Double Take Fringe Festival organizer Linda McInerney
Linda McInerney organizer of the Festival.

“That was really fun. I can’t believe that was in Greenfield!”

On Friday night, this town once again shined a light on the creative talent that’s in such abundance in our valley by staging 11 different dramatic performances in eleven unusual venues all within walking distance in downtown Greenfield.

The opening night of the two-day Double Take Fringe Festival brought theater-goers directly into the path of the oncoming performances. It was the ultimate in performance art—staged in a series of improvised stages in a local bar, in the GCTV studios and in a wonderful little theater that no one knew was tucked into the second floor of Greenfield’s most popular restaurant, Hope and Olive.

In one show, entitled “There is Such a Thing as a Tesseract, performed in the cavernous former Carr Hardware building, we witness a complex dream sequence, wordlessly performed by 10 actors in six different rooms of the building. It’s a memory palace, roughly based on Madeline L’Engle’s A Wrinkle in Time, where we follow a young woman through a convoluted series of silent scenes depicting losing her father and reuniting with her family.

But the details are not important…it’s a dream…and the best part is how the audience follows the actors from room to room, like paparazzi tailing a movie star. At one point we all squeezed into a small room for a scene where they were having dinner, and the actor, Aaron Kagan, regally swept us aside to clear a path for him and the other actors to proceed to the next scene.

It was complicated, but there was so much more to see, so we left our friends there and proceeded to the next venue, five blocks up to the GCTV studios. It was a nice, invigorating break before we plunged into the next show, this one, “All the King’s Women.”

Like many of the evenings performances this was a sliver of a longer show, in this case, two women’s depictions of their brushes with the King Himself, Elvis Presley. In the original play, we see Elvis through 17 different women’s eyes, tonight we saw two. Monologues can be hard to pull off, but both women did a good job captivating the audience and re-creating the energy and the swoons that so many people had after they’d spent even a few minutes in the presence of the King himself.

We had another venue to visit…this one perhaps the most surprising. Above Hope and Olive, in the former Polish Club, we climbed stairs to the second floor, walked past a barely used pool table and into a large room that could seat about 150, portioned in half with chairs facing a very nice small stage. Here was the setting for two of the festival’s performances, Cold Storage, and Shrink.

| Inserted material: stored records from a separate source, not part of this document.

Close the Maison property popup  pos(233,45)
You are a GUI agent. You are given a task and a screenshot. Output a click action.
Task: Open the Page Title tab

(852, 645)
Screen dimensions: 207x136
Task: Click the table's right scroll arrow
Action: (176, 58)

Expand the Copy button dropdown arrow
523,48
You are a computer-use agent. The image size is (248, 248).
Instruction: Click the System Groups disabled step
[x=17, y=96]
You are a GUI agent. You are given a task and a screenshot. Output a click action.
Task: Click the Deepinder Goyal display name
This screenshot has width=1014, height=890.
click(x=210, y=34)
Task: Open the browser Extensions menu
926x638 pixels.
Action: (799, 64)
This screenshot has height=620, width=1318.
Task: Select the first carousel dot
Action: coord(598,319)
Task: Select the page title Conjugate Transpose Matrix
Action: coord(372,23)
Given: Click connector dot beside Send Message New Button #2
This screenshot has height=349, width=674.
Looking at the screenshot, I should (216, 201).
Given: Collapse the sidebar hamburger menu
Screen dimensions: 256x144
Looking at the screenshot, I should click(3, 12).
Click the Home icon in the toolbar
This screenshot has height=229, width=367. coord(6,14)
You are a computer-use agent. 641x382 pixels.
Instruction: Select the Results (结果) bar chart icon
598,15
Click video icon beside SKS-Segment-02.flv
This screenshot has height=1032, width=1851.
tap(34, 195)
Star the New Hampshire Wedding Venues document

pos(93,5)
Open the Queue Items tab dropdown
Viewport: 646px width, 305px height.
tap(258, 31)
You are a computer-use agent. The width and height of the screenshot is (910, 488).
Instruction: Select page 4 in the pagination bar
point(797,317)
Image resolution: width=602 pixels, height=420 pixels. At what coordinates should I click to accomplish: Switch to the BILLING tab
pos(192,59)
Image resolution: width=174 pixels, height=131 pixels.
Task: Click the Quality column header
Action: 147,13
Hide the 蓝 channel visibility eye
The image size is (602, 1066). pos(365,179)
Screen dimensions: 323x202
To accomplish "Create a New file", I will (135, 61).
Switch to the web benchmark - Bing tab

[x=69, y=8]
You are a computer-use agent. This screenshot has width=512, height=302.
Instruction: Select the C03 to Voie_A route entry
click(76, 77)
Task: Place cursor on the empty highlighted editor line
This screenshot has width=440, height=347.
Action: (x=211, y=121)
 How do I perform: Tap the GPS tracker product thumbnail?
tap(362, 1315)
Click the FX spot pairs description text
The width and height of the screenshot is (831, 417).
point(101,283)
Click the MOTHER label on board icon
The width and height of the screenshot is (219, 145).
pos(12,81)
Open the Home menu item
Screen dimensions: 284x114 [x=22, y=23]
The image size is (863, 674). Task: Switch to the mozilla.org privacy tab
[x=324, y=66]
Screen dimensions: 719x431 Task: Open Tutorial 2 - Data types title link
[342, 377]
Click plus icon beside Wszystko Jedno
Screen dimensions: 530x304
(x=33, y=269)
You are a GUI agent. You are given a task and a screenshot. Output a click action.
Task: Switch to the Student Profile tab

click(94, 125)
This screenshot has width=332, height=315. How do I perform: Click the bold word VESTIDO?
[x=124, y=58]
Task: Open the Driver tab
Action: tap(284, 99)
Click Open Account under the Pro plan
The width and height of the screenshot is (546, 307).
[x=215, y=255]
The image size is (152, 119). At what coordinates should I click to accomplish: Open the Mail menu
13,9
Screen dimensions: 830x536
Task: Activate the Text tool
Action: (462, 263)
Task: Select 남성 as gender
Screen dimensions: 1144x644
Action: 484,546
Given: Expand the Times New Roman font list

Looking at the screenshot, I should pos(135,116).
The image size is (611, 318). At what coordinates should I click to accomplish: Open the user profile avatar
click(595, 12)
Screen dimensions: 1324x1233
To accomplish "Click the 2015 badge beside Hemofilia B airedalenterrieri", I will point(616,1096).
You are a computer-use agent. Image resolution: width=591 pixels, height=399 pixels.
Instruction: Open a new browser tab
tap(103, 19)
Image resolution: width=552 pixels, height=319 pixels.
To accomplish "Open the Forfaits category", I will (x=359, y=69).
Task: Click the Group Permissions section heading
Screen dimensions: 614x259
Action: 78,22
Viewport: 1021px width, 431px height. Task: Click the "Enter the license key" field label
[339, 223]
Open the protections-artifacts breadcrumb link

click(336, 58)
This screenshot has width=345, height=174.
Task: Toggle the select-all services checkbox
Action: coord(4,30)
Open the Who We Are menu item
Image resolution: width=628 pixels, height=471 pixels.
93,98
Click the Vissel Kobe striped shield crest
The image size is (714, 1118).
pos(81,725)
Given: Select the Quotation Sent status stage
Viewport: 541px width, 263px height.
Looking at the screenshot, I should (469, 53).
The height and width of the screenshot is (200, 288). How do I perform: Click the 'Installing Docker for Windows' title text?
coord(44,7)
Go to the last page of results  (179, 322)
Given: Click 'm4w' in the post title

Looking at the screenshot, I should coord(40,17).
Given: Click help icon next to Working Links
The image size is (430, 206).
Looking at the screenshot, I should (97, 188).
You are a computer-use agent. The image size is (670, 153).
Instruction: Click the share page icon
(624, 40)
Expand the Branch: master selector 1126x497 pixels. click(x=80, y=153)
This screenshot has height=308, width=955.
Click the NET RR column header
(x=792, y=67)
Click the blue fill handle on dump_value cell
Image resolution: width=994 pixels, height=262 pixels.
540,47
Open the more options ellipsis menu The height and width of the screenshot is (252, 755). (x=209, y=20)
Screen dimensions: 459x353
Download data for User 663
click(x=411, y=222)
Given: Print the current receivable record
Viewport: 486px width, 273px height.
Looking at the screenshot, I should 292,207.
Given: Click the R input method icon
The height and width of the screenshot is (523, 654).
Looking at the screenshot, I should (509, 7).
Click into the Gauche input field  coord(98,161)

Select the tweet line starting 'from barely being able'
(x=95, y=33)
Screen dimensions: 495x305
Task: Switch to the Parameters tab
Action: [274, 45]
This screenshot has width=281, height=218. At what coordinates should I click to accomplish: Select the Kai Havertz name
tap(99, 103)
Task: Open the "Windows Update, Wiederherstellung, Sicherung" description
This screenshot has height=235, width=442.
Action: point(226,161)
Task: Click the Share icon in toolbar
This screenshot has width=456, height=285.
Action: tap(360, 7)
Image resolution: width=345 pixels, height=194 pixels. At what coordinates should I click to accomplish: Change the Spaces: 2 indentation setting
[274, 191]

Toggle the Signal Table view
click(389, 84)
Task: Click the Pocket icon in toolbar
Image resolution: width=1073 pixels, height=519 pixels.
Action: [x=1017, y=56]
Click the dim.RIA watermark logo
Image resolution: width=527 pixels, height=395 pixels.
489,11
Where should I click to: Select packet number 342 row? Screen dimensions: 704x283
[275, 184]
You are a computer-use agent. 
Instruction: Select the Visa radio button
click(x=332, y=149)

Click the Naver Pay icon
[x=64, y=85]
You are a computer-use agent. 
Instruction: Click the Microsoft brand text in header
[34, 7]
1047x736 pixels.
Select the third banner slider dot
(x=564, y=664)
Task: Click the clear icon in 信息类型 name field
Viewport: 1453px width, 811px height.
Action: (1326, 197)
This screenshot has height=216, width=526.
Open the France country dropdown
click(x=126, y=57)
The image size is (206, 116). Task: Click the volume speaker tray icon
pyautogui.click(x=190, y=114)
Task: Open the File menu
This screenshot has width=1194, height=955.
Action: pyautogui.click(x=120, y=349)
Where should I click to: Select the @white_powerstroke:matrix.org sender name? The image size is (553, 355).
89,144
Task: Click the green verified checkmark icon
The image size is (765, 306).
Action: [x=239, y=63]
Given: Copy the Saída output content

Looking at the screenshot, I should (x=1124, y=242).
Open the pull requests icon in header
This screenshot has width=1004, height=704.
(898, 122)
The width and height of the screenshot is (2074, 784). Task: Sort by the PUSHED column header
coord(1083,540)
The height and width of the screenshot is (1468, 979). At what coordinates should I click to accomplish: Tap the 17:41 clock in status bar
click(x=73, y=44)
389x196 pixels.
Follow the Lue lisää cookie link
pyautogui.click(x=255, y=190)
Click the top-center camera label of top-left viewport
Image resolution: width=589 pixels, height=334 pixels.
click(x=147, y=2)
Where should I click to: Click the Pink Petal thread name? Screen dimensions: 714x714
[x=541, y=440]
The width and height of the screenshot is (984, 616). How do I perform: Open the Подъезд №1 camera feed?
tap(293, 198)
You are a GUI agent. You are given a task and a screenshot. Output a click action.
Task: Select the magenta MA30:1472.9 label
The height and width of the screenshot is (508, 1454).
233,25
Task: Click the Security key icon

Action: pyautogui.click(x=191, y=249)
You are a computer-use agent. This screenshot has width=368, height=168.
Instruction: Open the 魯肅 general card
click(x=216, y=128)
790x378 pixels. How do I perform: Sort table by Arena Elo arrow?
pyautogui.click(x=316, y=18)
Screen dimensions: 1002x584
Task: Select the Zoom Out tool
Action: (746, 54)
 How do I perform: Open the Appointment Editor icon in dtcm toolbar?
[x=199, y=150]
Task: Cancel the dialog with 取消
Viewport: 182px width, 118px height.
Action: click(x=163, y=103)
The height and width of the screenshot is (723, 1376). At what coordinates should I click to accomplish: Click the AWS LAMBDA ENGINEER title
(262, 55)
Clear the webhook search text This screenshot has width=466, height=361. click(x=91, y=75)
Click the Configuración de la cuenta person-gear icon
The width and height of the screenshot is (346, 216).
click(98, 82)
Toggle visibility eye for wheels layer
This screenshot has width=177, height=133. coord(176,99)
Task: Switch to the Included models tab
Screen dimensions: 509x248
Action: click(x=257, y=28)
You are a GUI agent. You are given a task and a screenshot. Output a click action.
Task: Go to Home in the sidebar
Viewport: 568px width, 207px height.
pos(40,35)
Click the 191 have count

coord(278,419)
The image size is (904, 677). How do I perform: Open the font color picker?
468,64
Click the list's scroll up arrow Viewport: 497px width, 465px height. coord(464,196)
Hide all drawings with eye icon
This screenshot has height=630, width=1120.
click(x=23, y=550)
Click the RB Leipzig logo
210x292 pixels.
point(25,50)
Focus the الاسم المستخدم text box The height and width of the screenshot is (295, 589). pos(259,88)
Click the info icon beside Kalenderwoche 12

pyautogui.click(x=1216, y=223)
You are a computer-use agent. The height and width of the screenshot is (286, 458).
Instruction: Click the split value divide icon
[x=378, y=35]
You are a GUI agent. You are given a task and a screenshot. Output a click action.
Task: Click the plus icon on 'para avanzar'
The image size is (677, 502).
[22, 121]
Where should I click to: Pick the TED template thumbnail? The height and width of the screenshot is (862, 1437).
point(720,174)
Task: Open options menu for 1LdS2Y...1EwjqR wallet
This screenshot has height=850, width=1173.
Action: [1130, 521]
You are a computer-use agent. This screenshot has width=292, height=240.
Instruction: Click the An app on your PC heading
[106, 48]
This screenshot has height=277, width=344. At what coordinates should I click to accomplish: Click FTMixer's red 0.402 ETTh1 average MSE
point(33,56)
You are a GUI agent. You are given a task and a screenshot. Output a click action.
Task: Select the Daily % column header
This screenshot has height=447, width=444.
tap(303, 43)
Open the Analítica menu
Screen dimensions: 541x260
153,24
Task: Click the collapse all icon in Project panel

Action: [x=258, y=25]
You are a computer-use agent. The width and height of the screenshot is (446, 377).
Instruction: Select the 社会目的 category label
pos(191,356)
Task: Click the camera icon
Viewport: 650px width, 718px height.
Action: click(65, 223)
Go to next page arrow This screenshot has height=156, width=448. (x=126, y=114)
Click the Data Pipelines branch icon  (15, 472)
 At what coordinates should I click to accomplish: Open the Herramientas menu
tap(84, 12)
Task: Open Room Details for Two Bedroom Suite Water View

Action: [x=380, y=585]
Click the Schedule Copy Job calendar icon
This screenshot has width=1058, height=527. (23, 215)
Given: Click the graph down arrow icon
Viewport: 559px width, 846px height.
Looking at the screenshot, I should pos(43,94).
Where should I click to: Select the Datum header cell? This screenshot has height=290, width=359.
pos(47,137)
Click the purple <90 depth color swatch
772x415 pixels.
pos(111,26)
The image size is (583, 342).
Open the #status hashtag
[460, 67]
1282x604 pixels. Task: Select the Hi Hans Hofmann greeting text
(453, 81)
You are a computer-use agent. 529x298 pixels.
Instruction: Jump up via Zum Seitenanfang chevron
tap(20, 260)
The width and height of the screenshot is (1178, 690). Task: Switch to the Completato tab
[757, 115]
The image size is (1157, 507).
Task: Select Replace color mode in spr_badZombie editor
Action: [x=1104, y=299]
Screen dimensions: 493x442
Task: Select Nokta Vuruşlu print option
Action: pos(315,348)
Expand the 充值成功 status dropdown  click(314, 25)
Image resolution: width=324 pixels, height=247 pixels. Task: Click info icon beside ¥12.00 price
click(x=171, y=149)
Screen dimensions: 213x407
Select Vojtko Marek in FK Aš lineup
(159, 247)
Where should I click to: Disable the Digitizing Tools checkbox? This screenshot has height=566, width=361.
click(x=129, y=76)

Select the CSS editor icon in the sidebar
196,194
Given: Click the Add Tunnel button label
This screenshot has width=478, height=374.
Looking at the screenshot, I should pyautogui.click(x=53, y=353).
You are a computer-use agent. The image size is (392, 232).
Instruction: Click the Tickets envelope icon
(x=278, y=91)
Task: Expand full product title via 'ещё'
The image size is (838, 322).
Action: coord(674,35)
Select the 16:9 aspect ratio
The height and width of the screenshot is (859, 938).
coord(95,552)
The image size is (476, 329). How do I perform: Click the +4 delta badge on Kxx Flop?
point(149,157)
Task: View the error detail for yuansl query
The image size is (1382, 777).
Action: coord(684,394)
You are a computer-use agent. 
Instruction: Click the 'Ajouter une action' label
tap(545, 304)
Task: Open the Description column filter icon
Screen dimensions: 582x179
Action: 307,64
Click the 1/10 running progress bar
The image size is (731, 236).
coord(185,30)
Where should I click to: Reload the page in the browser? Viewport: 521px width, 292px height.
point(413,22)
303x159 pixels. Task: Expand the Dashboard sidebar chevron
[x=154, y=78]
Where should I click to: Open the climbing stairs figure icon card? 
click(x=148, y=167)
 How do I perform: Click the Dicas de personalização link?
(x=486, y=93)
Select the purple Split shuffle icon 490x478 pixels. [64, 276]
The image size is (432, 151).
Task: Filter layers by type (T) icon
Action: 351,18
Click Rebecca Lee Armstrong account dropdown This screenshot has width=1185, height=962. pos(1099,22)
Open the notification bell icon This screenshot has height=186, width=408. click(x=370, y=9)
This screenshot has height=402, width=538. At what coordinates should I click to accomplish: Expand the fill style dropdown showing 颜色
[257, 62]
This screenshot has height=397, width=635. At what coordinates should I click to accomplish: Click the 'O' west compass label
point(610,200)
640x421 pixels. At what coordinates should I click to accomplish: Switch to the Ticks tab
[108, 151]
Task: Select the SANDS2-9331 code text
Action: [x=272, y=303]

It was hard to believe that Shrink! was an improvised play, but indeed, it was, performed by the Ha-Ha’s, billed as “The Valley’s ultimate improv comedy troupe.” The earned their title with this very funny short play that rotated in a cast of patients and two psychiatrists coping with both their own problems and the challenges of their crazy patients.

In the next room from where the stage is, a beautiful old bar that was once graced by members of Greenfield’s esteemed Polish club is where the friendly proprietor of Hope and Olive, Jim Zaccara,  served beer and wine. It was a lovely setting and begged the question, when is the next performance going to be held in here?